So you can find out if parts of ScraperWiki aren’t working, we’ve added a new status page.

It’s called status.scraperwiki.com, and looks like this:

The page and the status monitoring is done by the excellent Pingdom. We’ve been using it for a while to alert us to outages, so there’s quite a bit of history there for you to browse if you follow the links.

Some explanation of what the service names mean…

  • API / Datastore. Once a minute, Pingdom calls an API that does a simple SQL query on a scraper datastore. This shows whether that worked or not.
  • Engine. This tests the sandboxed (using LXC) code executor that is the core of ScraperWiki. It does it via a ScraperWiki View, so those are being tested too.
  • Website. Just does a check that the front page of scraperwiki.com works. It means our basic infrastructure, and the Django application, are working.

As you can see we’re in the naughty corner: yellow exclamation marks all over the Engine. If you hover the mouse over them, you can see we’ve had a downtime of 5-17 minutes for each day in the last week.

We’ve diagnosed it, and it is not the whole engine, just the dynamic views frontend. Occasionally there is high traffic from our geocoding API, which works via this View. We’re doing some short term optimisation to fix it, and medium term will move geocoding to something else, like GeoNames.

Anyway, next time ScraperWiki isn’t working for you, go to status.scraperwiki.com to find out what is wrong!

2 Responses to “Introducing status.scraperwiki.com”

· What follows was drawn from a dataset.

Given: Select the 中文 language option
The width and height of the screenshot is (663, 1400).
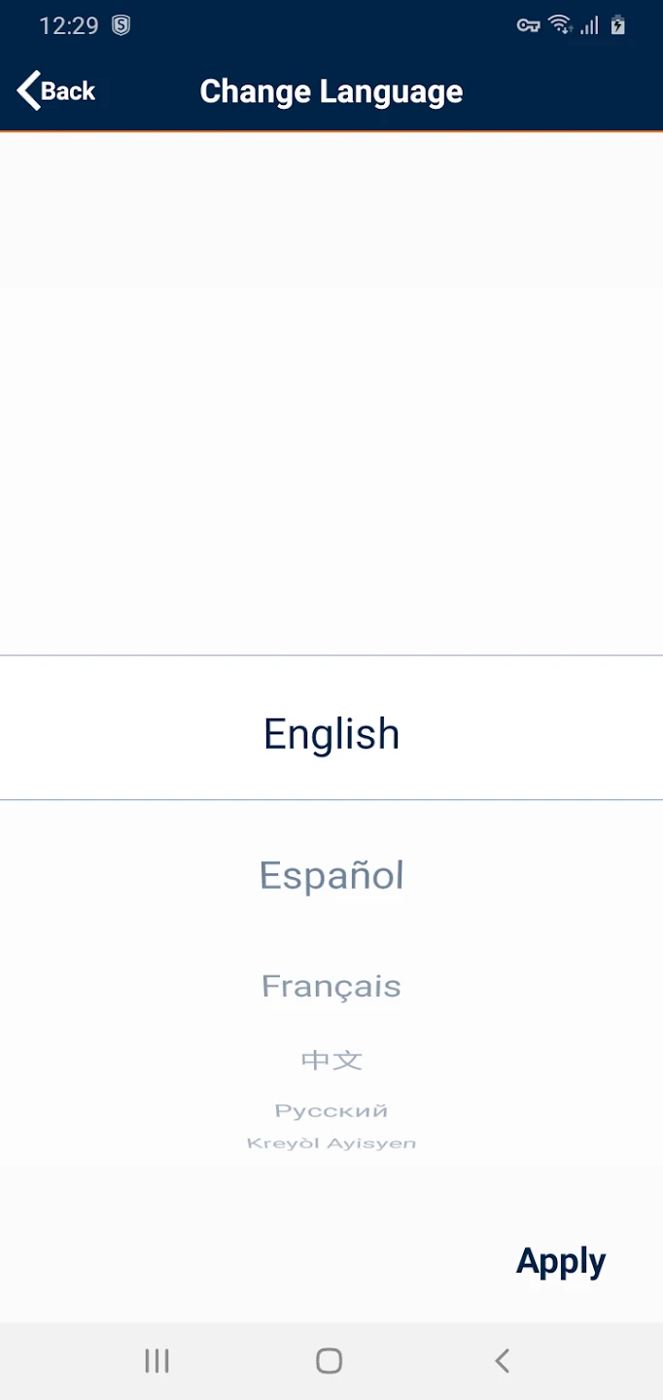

  1. Frank Smith March 15, 2012 at 6:08 pm #

    I continually get “Sorry, we couldn’t connect to the datastore” messages when viewing my scrapers. I can edit them and run them, but can’t look at the data. status.scraperwiki.com shows the datastore to be up and available. Any ideas?

    Thanks.

  2. Francis Irving March 19, 2012 at 1:03 am #

    Hi Frank! That’s likely something specific to your scrapers… Could you give a link to them?

    See also this FAQ about slow datastores: https://scraperwiki.com/docs/python/faq/#slow_datastore

    Sorry for being slow replying – your comment got stuck in WordPress’s spam trap and I only just spotted it!